▶ Given problem
In the listing, from its first line through the line containing "click(217, 525)", change every "icon" to "symbol" and leave everything else as it is. Give only those lines.

Word and item position data:
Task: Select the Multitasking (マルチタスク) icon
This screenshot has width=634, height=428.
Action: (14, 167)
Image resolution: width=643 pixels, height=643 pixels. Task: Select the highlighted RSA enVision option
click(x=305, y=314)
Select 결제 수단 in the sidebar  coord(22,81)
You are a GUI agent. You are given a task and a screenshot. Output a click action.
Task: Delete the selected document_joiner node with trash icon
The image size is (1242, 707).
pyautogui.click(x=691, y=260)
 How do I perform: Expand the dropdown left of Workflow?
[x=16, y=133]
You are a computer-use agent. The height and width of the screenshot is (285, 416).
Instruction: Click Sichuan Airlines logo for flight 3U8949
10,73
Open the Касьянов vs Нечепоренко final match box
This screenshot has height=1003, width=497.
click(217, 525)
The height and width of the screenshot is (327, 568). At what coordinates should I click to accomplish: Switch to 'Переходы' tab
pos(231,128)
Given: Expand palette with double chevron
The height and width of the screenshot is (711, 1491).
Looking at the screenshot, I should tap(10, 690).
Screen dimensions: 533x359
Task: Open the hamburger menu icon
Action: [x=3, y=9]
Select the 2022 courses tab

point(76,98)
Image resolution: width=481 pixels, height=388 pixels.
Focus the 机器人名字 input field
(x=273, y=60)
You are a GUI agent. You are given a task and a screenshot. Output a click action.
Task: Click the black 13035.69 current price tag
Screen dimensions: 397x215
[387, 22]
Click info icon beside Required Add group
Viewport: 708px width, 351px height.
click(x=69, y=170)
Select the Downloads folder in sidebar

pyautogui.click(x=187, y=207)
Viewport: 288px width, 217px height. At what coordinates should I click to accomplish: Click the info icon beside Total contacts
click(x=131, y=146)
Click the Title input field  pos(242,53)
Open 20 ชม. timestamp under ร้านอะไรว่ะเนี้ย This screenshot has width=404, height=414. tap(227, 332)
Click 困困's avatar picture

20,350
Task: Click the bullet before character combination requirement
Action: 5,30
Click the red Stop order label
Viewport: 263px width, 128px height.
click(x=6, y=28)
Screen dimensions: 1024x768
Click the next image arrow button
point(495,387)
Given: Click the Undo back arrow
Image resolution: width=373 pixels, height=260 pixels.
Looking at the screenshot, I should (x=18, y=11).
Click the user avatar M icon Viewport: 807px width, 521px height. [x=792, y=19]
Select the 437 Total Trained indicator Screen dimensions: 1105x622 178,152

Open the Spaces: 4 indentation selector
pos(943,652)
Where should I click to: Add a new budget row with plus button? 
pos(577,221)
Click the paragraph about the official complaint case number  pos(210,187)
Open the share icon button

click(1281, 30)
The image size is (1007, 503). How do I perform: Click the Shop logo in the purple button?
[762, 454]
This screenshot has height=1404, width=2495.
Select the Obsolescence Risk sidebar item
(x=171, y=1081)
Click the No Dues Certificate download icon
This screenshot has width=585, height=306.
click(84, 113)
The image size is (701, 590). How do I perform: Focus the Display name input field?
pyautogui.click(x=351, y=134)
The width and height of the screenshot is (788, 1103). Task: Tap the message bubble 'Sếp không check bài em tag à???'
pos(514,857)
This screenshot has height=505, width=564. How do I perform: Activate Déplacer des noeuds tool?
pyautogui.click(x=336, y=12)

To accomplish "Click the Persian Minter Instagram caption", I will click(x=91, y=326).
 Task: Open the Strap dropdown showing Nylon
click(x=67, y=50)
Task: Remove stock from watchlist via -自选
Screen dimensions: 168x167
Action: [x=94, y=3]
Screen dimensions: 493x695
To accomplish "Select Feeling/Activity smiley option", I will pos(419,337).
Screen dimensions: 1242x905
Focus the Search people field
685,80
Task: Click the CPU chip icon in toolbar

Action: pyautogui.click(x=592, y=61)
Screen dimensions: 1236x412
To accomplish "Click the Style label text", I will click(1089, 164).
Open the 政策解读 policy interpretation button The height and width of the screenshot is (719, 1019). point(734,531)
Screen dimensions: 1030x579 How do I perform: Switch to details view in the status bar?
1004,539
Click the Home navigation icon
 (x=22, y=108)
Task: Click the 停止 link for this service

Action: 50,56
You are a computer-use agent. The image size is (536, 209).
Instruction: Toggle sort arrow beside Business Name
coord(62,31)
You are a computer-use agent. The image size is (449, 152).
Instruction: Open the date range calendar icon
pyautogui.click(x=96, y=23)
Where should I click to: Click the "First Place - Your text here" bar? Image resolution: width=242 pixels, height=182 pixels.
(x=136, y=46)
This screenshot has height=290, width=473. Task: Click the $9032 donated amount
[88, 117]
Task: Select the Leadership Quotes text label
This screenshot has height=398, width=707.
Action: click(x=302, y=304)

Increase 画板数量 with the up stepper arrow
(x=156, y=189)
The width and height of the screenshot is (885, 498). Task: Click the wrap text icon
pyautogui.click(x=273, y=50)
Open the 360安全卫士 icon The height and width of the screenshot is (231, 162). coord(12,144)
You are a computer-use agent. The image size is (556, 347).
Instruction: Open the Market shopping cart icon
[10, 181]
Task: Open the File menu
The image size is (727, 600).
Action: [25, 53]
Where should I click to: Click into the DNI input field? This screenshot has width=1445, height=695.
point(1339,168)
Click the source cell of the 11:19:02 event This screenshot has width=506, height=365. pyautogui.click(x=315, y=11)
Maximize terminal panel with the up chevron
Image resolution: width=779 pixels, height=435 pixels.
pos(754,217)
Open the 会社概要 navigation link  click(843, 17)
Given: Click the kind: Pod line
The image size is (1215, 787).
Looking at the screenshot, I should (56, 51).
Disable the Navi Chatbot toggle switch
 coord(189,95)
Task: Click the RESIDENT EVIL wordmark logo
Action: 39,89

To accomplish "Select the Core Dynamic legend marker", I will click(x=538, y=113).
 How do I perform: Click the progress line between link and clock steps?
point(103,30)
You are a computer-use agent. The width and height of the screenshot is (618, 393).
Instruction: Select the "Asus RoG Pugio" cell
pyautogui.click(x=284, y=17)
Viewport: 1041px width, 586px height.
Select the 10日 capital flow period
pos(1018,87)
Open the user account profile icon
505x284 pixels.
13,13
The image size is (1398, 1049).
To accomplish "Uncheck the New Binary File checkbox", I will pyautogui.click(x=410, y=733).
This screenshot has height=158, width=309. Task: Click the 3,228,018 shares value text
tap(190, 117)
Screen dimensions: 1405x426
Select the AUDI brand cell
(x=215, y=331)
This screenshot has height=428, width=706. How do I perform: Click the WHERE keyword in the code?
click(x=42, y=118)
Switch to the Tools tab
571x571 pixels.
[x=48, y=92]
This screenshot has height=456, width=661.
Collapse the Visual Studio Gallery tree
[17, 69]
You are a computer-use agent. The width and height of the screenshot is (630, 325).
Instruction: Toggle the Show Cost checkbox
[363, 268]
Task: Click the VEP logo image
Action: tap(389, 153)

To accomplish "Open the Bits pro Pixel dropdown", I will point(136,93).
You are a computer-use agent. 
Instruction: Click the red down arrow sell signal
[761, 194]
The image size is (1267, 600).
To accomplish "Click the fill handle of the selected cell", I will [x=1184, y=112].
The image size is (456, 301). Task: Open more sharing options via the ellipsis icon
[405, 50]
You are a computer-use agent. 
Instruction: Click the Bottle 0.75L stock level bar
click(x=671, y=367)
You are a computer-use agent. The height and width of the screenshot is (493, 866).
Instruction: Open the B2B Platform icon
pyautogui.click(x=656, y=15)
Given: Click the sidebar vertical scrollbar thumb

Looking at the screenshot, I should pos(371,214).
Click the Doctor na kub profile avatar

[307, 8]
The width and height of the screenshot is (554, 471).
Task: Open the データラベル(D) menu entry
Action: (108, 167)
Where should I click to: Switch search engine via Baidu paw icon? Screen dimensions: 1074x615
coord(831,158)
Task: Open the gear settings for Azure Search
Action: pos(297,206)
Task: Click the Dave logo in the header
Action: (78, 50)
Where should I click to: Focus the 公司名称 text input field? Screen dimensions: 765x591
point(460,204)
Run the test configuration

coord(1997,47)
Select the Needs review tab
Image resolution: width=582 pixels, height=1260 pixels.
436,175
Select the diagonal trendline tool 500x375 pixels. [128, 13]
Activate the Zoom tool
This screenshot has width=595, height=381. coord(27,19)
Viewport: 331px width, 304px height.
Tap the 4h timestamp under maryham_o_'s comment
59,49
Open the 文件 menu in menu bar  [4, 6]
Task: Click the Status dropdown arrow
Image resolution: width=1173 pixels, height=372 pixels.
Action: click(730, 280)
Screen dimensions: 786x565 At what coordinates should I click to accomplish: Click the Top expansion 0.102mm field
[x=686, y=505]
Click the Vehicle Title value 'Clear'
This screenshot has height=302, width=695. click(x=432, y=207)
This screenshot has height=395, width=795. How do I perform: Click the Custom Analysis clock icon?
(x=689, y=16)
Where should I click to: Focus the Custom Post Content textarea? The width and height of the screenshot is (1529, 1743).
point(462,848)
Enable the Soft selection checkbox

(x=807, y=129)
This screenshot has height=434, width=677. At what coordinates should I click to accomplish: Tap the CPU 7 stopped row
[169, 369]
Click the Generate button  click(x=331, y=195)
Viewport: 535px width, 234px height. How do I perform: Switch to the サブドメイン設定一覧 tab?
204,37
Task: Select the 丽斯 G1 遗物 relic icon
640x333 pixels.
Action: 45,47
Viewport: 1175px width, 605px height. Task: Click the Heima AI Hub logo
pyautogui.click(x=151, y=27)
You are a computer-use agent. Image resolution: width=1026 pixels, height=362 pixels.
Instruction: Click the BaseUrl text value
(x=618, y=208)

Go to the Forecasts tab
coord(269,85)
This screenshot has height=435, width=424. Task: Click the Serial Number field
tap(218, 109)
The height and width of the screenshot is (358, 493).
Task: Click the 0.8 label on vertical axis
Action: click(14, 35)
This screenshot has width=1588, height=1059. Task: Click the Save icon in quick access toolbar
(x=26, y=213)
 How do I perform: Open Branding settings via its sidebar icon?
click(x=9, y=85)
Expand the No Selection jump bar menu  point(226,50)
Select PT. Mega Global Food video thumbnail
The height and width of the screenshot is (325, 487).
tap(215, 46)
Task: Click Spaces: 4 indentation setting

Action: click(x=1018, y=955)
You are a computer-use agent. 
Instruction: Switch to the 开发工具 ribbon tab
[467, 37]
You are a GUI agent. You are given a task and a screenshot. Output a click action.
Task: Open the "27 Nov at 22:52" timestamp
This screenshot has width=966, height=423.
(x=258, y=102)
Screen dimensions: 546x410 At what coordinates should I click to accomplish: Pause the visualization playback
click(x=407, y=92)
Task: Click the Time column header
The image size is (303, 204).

▶ Correct response
Task: Select the Multitasking (マルチタスク) symbol
This screenshot has width=634, height=428.
Action: (14, 167)
Image resolution: width=643 pixels, height=643 pixels. Task: Select the highlighted RSA enVision option
click(x=305, y=314)
Select 결제 수단 in the sidebar  coord(22,81)
You are a GUI agent. You are given a task and a screenshot. Output a click action.
Task: Delete the selected document_joiner node with trash symbol
The image size is (1242, 707).
pyautogui.click(x=691, y=260)
 How do I perform: Expand the dropdown left of Workflow?
[x=16, y=133]
You are a computer-use agent. The height and width of the screenshot is (285, 416).
Instruction: Click Sichuan Airlines logo for flight 3U8949
10,73
Open the Касьянов vs Нечепоренко final match box
This screenshot has height=1003, width=497.
click(217, 525)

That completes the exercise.